● **ВОПРОСЫ ДЛЯ ИЗУЧЕНИЯ**:
1. Какую доктрину, согласно фрагменту о разграничении права и морали, разделял Густав Радбрух до нацистской тирании?
2. Напишите продолжение фрагмента о разграничении права и морали, начиная сразу после его последнего предложения.

● **ИСХОДНЫЙ ФРАГМЕНТ**:

Но, к слову, смягчать разграничение, утверждать загадочным образом, что есть какая-то неразделимая общность между правом, какое оно есть, и правом, каким оно должно быть, значит относить все юридические вопросы к области полутени. С таким же успехом можно утверждать, что центрального элемента действующего права, усматриваемого в смысловом ядре правовых норм, не существует, и что в природе правовой нормы нет ничего, что противоречило бы всем вопросам, открытым для пересмотра в свете социальной политики. Конечно, очень хорошо заниматься проблемами полутени. Подобные проблемы по праву составляют каждодневную диету правовых школ. Но заниматься проблемами полутени — это одно, а уделять им чересчур большое внимание — это совсем другое. И чересчур большое внимание к вопросам полутени является, если можно так сказать, источником огромной путаницы в американской правовой традиции, точно так же, как формализм — в английской. Конечно, мы можем закрыть глаза на то, что нормы имеют авторитет; мы можем лишить силы или даже смысла довод, согласно которому дело в чистом виде может подпадать под норму и прецедент. Мы можем назвать такое мышление «автоматичным» или «механическим», в чем суды и так постоянно обвиняются. Но прежде чем решить, что именно это нам и нужно, не следует поощрять такие взгляды критикой разграничения права и морали.

IV

Третье направление критики отделения права от морали в значительной степени отличается от предыдущих; оно определенно содержит в себе менее интеллектуальные доводы против разграничения права и морали, являясь страстным воззванием, опирающимся не на детальные рассуждения, а на страшный опыт. Он состоит из свидетельств тех, кто низошел в ад и, подобно Улиссу или Данте, вернулся с посланием к человечеству. Только в этом случае ад был вовсе не под землей или где-либо за ее пределами; это был ад на земле, созданный одними людьми для других.

Это воззвание исходит от тех немецких мыслителей, которые прошли сквозь нацистский режим и размышляли над проявлениями этого зла в пределах правовой системы. Один из таких мыслителей, Густав Радбрух, до нацистской тирании сам разделял «позитивистскую» доктрину, но, попав в условия режима, перешел в другой лагерь, и поэтому его воззвание к людям о том, чтобы они оставили всякие иллюзии относительно независимости права от морали, носит особую остроту отречения. Его критика важна потому, что она действительно вступает в противоречие с отдельными позициями, которые были свойственны Бентаму и Остину, когда они настаивали на отделении права, какое оно есть, от права, каким оно должно быть. Немецкие мыслители, о которых идет речь, настаивали на необходимости слить воедино то, что было разделено утилитаристами, считавшими подобное разделение очень важным постольку, поскольку они стремились разрешить вопрос, поставленный существованием законов, противоречащих морали.

До своего перехода к взглядам оппозиции Радбрух полагал, что нежелание следовать праву — личное дело каждого, что такую ситуацию каждый должен рассматривать, как свою личную моральную проблему, что состоятельность права нельзя опровергнуть, основываясь не только на его разительном несоответствии морали, но даже и на свидетельствах того, что результаты следования праву будут гораздо более плачевны, чем результаты нарушения его норм. Остин, как известно, не скупился на слова, клеймя тех, кто утверждал, что законы, противоречащие основным принципам морали, перестают быть законами, так как являются «чистейшим вздором».

● **ИСХОДНЫЕ ДАННЫЕ**:
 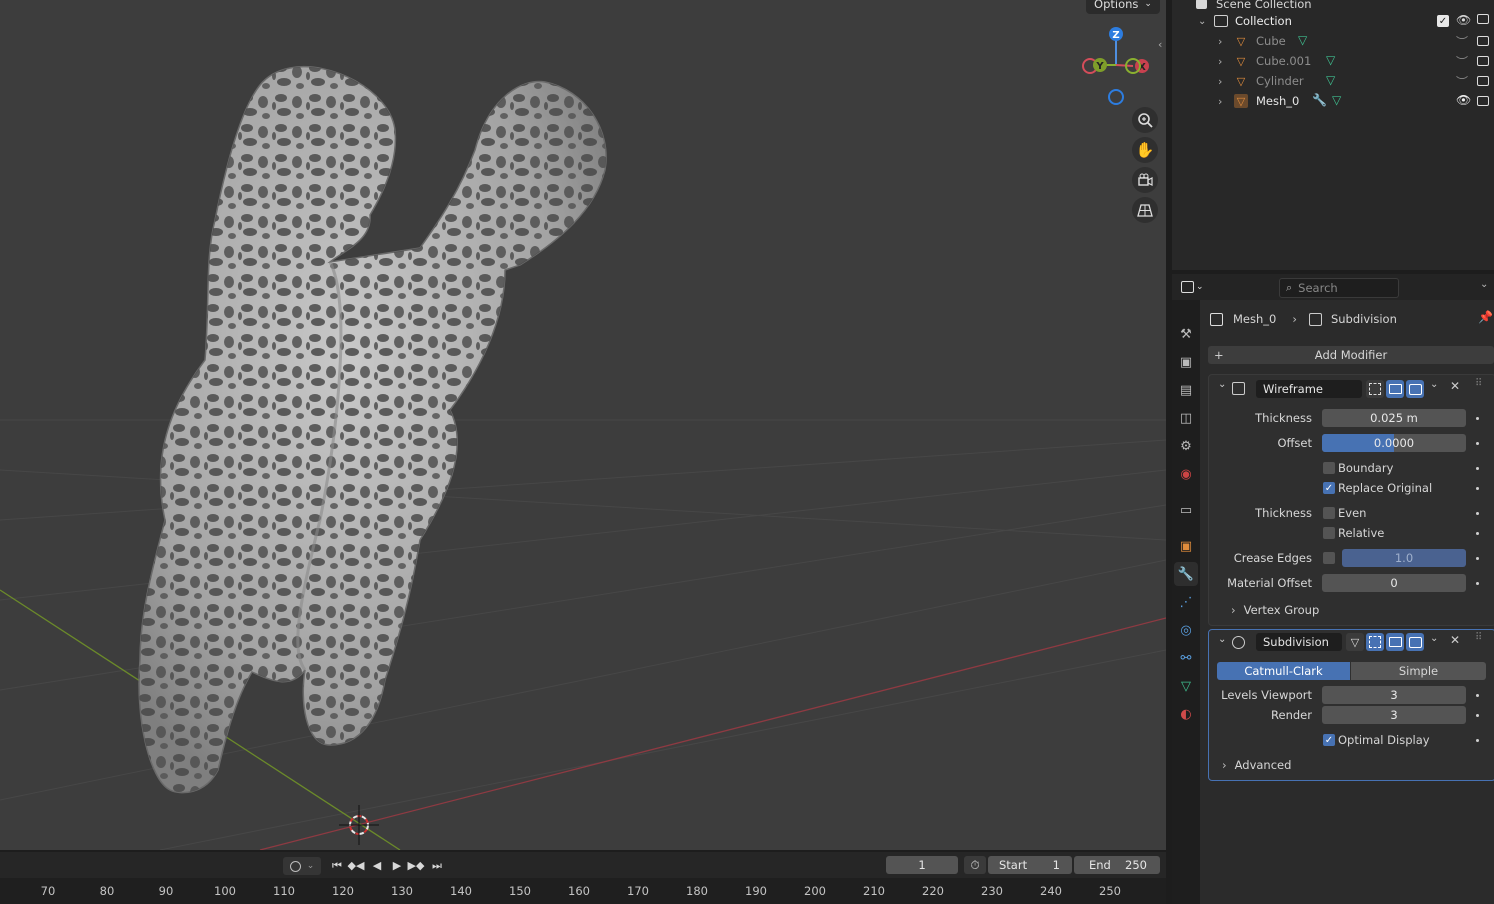 I want to click on even-checkbox, so click(x=1329, y=513).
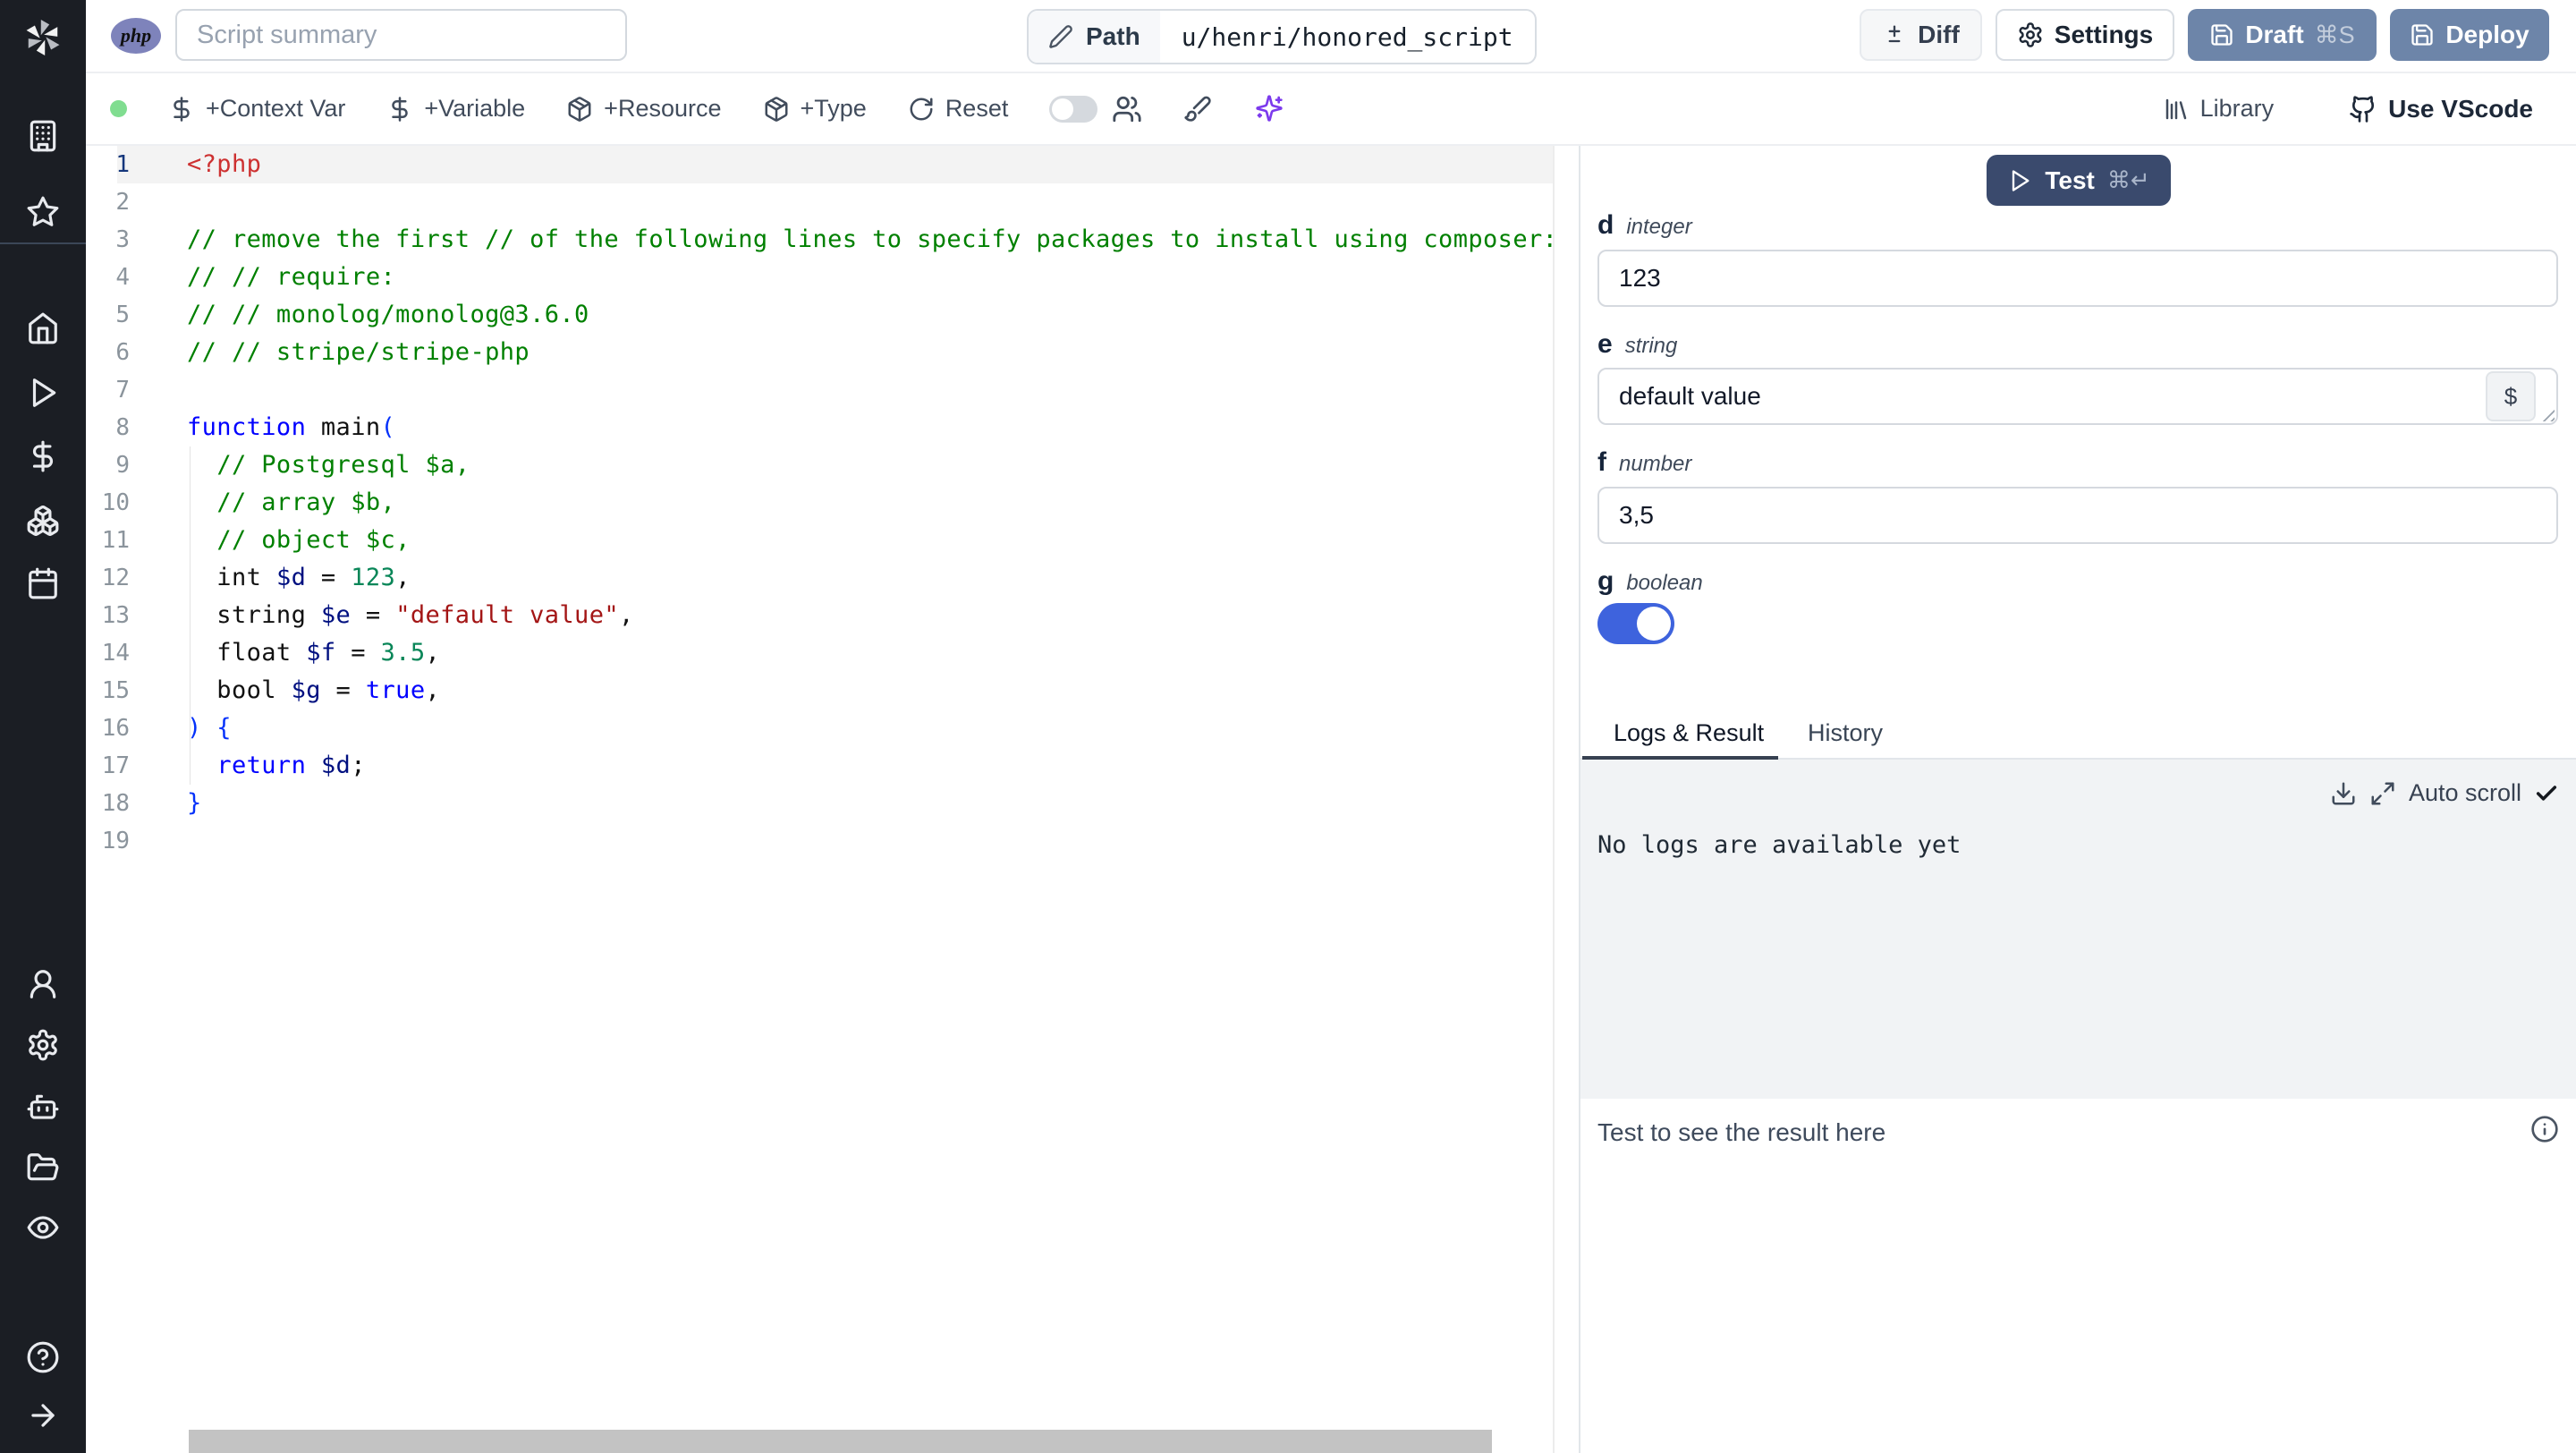  Describe the element at coordinates (2078, 738) in the screenshot. I see `panel-tabs: Logs & Result History` at that location.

● **ОТВЕТЫ ПО ЗАДАНИЯМ**:
1. До нацистской тирании Густав Радбрух разделял «позитивистскую» доктрину.

2.
Наиболее порочные законы и, таким образом, законы, противоречащие воле Господа, применялись и применяются судами как ни в чем ни бывало. Представим, что безобидное или положительное действие запрещено сувереном под угрозой смертной казни; если я совершу данное действие, я буду судим и приговорен, и если я попытаюсь оспаривать приговор на основании его противоречия божественным установлениям... суд продемонстрирует непоследовательность моей позиции, вздернув меня по закону, в состоятельности которого я усомнился. С сотворения мира до наших дней в суде не оглашались отводы, возражения или защитительные слова, основанные на законе Бога.[41]

Это сильные, даже жестокие слова, но мы не должны забывать: рассуждениям и Остина и Бентама сопутствовала мысль о том, что когда законы достигнут определенного уровня несправедливости, появится исключительная моральная обязанность выступить против них, оставив всякое повиновение. Если мы обратим наше внимание на альтернативные пути решения вопроса, мы увидим, что обычная дилемма наталкивает на обсуждение очень и очень многого.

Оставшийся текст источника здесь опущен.